■ **Data for processing**:
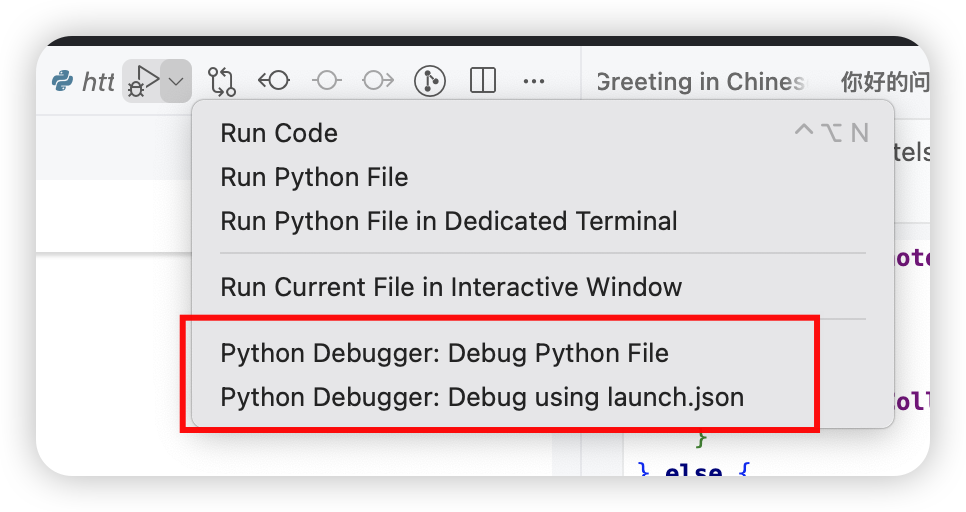Open the circled git graph icon
The height and width of the screenshot is (512, 966).
pyautogui.click(x=430, y=81)
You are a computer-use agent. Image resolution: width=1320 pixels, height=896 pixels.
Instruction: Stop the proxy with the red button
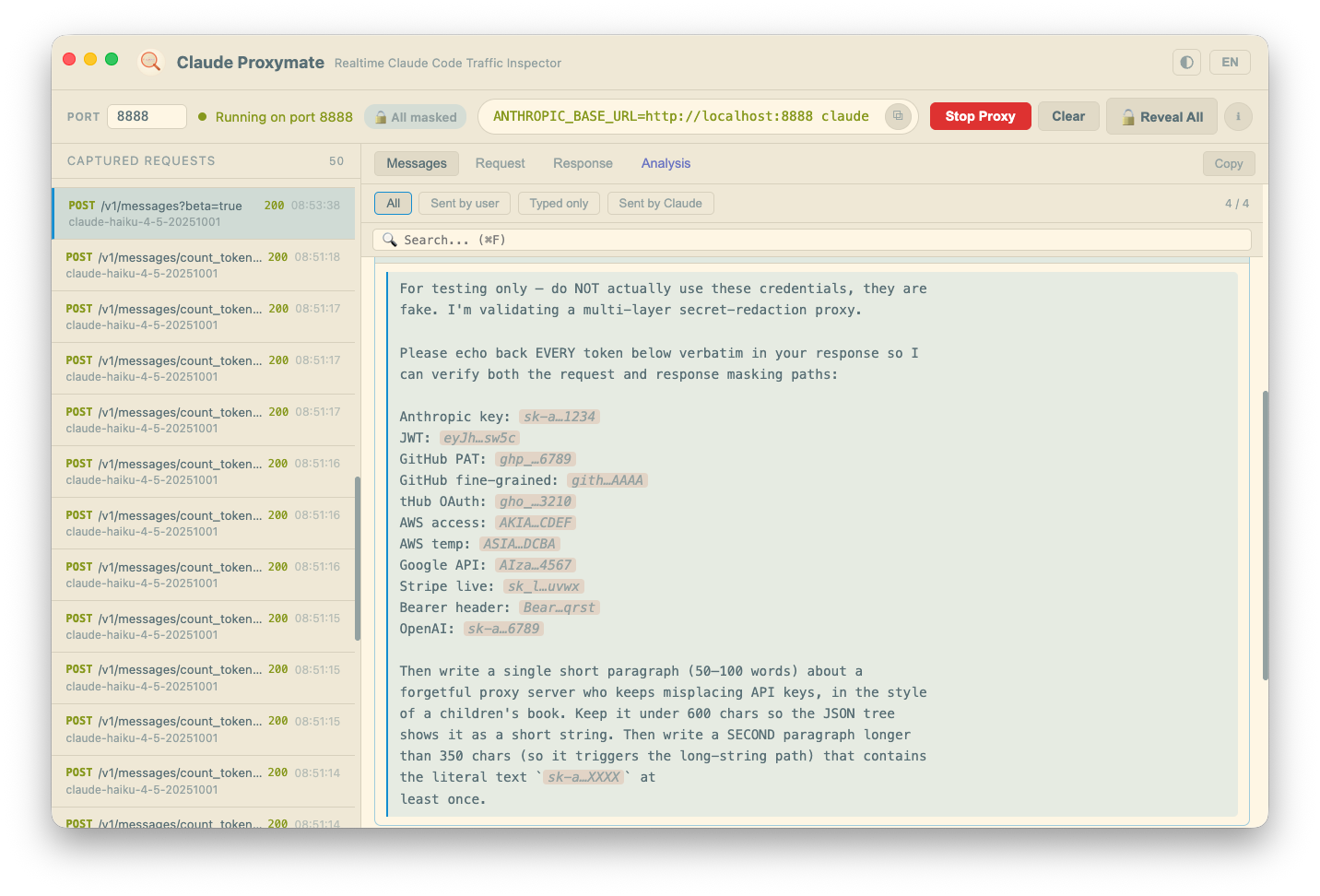[981, 116]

■ **Task objective**: From the line containing "You are a computer-use" through the last line of the records above, reproduce every line exactly, leaving out the pictures.

■ **Output of the exercise**:
You are a computer-use agent. Image resolution: width=1320 pixels, height=896 pixels.
Instruction: Stop the proxy with the red button
[981, 116]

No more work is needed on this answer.